◆ EXERCISE ◆
Go to the line containing "Image resolution: width=969" in the listing below. Output that line and each later one exactly.

** Opening DATASET RECORDS block **

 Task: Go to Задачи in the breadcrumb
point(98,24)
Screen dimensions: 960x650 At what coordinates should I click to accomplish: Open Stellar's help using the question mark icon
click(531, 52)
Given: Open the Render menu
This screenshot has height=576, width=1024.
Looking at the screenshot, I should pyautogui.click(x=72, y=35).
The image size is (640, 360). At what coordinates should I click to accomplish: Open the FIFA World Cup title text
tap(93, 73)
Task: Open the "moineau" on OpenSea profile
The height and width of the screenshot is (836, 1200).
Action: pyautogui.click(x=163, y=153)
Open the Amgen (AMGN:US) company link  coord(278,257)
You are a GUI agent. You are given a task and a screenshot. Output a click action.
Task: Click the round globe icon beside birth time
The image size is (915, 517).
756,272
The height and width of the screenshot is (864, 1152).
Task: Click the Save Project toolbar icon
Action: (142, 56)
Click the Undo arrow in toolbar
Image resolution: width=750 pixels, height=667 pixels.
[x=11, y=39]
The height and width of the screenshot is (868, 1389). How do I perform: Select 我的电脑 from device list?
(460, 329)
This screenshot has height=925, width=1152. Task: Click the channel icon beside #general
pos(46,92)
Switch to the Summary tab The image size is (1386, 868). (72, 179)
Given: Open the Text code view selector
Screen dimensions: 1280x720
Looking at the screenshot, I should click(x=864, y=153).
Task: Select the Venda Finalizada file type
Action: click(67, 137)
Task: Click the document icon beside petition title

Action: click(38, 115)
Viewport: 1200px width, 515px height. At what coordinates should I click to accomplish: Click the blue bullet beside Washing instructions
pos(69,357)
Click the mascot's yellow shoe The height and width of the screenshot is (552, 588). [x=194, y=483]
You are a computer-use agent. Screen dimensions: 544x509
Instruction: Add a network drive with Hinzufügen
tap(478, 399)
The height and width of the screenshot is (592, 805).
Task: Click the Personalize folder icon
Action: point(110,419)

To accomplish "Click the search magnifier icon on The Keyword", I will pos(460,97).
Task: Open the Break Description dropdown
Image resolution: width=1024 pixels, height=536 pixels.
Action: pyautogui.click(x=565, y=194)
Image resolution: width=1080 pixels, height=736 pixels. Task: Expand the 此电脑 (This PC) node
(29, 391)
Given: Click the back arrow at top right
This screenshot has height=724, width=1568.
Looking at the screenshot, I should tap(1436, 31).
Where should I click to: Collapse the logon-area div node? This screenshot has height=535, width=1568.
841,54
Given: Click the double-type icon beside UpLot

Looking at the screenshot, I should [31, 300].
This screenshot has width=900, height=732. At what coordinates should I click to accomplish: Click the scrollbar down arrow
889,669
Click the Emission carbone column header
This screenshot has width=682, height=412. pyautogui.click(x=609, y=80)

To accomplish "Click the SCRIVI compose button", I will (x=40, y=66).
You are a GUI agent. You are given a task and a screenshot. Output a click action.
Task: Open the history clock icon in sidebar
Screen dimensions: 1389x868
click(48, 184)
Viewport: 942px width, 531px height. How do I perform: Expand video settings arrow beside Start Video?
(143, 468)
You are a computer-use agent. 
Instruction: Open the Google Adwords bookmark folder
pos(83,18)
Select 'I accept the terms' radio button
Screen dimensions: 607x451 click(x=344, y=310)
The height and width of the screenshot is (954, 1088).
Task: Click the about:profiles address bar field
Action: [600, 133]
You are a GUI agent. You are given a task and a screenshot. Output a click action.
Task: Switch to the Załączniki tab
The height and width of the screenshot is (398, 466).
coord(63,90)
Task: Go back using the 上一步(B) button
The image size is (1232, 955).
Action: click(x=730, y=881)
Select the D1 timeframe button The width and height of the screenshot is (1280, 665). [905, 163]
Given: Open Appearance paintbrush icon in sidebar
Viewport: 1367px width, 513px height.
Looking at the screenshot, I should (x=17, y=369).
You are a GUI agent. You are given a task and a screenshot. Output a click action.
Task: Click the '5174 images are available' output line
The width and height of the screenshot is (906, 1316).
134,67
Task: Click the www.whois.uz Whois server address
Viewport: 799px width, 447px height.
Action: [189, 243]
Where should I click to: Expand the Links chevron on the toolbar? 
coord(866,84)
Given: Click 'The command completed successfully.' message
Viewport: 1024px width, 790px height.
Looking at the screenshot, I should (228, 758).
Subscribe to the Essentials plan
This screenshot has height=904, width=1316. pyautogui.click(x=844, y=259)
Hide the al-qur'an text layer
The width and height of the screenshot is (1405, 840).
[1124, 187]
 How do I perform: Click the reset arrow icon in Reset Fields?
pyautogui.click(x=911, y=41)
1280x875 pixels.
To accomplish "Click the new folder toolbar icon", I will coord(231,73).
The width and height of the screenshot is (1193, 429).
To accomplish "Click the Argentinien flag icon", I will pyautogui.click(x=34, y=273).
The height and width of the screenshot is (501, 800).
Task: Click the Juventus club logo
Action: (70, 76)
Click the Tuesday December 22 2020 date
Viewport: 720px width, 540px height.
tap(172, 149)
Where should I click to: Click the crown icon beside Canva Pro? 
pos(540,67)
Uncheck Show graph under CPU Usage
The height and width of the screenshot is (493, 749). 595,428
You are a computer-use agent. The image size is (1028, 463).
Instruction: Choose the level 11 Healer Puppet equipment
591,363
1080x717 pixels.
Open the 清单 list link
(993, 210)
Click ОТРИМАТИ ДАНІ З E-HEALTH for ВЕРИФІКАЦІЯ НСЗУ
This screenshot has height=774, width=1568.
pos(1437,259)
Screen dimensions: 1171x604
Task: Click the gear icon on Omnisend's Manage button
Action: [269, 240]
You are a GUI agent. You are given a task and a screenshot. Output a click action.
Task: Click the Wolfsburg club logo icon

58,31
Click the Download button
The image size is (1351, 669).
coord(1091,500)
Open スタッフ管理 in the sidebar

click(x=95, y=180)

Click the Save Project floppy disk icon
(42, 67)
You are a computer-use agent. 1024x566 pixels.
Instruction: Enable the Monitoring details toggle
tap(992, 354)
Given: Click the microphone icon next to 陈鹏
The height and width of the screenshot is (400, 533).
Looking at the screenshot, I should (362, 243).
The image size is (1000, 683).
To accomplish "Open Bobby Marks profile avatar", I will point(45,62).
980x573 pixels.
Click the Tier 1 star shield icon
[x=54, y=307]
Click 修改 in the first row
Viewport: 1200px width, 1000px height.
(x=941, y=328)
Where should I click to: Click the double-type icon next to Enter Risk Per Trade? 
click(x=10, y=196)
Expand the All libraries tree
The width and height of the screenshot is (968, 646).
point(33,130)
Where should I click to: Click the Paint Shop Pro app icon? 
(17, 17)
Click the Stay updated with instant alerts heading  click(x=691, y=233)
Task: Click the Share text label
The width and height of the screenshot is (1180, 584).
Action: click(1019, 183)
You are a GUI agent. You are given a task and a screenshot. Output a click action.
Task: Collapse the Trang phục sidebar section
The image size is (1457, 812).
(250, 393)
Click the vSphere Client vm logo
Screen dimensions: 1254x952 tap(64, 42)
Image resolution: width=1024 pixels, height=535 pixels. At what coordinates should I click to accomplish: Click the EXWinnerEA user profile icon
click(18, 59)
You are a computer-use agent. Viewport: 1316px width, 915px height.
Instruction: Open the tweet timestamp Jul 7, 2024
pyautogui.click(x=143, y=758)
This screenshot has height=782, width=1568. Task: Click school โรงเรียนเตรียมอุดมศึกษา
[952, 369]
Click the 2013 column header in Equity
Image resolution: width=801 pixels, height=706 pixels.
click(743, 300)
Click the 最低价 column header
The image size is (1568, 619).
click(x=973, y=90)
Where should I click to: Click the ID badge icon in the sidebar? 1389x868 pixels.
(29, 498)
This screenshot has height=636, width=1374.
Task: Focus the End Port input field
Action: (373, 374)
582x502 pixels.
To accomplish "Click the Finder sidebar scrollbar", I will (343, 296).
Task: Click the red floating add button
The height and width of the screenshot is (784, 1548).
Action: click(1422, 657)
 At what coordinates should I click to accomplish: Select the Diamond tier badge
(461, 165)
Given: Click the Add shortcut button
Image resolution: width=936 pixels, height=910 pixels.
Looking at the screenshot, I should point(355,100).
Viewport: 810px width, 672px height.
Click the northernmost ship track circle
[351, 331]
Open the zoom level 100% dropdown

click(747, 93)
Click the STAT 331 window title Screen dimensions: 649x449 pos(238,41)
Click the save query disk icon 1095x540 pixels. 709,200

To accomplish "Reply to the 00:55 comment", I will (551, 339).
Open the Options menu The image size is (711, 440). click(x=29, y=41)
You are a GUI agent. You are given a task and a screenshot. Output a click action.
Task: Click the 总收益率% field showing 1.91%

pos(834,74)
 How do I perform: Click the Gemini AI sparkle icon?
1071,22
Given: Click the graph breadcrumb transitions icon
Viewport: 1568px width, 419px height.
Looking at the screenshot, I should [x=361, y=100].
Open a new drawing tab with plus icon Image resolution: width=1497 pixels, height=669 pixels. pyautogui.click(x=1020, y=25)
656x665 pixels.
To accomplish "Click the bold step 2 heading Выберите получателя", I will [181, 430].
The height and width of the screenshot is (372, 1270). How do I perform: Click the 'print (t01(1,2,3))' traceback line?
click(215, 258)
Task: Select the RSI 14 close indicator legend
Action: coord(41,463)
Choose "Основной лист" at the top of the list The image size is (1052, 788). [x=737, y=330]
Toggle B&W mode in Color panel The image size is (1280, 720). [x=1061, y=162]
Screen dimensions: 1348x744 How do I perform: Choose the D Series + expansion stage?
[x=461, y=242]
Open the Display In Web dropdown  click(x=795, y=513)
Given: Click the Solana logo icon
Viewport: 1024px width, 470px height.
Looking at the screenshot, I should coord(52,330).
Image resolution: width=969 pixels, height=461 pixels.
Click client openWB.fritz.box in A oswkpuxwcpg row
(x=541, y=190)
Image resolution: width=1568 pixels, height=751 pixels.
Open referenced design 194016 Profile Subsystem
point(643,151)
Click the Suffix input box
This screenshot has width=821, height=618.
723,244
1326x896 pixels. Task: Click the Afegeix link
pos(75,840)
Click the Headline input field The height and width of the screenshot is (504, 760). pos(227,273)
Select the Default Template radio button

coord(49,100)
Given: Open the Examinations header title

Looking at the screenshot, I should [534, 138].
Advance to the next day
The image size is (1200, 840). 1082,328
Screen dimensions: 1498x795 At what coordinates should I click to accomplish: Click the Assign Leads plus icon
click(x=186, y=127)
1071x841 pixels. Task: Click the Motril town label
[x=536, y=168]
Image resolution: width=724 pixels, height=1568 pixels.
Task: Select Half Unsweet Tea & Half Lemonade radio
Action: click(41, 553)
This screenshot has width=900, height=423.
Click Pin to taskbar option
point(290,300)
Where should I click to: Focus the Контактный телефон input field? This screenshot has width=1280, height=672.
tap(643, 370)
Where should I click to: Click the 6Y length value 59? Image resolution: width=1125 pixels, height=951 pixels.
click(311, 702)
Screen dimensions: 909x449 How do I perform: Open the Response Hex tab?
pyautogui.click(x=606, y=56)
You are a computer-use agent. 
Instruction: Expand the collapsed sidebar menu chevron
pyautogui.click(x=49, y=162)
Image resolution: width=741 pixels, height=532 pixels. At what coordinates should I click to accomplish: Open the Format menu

** Closing DATASET RECORDS block **

◆ SOLUTION TO THIS PROBLEM ◆
Image resolution: width=969 pixels, height=461 pixels.
Click client openWB.fritz.box in A oswkpuxwcpg row
(x=541, y=190)
Image resolution: width=1568 pixels, height=751 pixels.
Open referenced design 194016 Profile Subsystem
point(643,151)
Click the Suffix input box
This screenshot has width=821, height=618.
723,244
1326x896 pixels. Task: Click the Afegeix link
pos(75,840)
Click the Headline input field The height and width of the screenshot is (504, 760). pos(227,273)
Select the Default Template radio button

coord(49,100)
Given: Open the Examinations header title

Looking at the screenshot, I should [534, 138].
Advance to the next day
The image size is (1200, 840). 1082,328
Screen dimensions: 1498x795 At what coordinates should I click to accomplish: Click the Assign Leads plus icon
click(x=186, y=127)
1071x841 pixels. Task: Click the Motril town label
[x=536, y=168]
Image resolution: width=724 pixels, height=1568 pixels.
Task: Select Half Unsweet Tea & Half Lemonade radio
Action: click(41, 553)
This screenshot has width=900, height=423.
Click Pin to taskbar option
point(290,300)
Where should I click to: Focus the Контактный телефон input field? This screenshot has width=1280, height=672.
tap(643, 370)
Where should I click to: Click the 6Y length value 59? Image resolution: width=1125 pixels, height=951 pixels.
click(311, 702)
Screen dimensions: 909x449 How do I perform: Open the Response Hex tab?
pyautogui.click(x=606, y=56)
You are a computer-use agent. 
Instruction: Expand the collapsed sidebar menu chevron
pyautogui.click(x=49, y=162)
Image resolution: width=741 pixels, height=532 pixels. At what coordinates should I click to accomplish: Open the Format menu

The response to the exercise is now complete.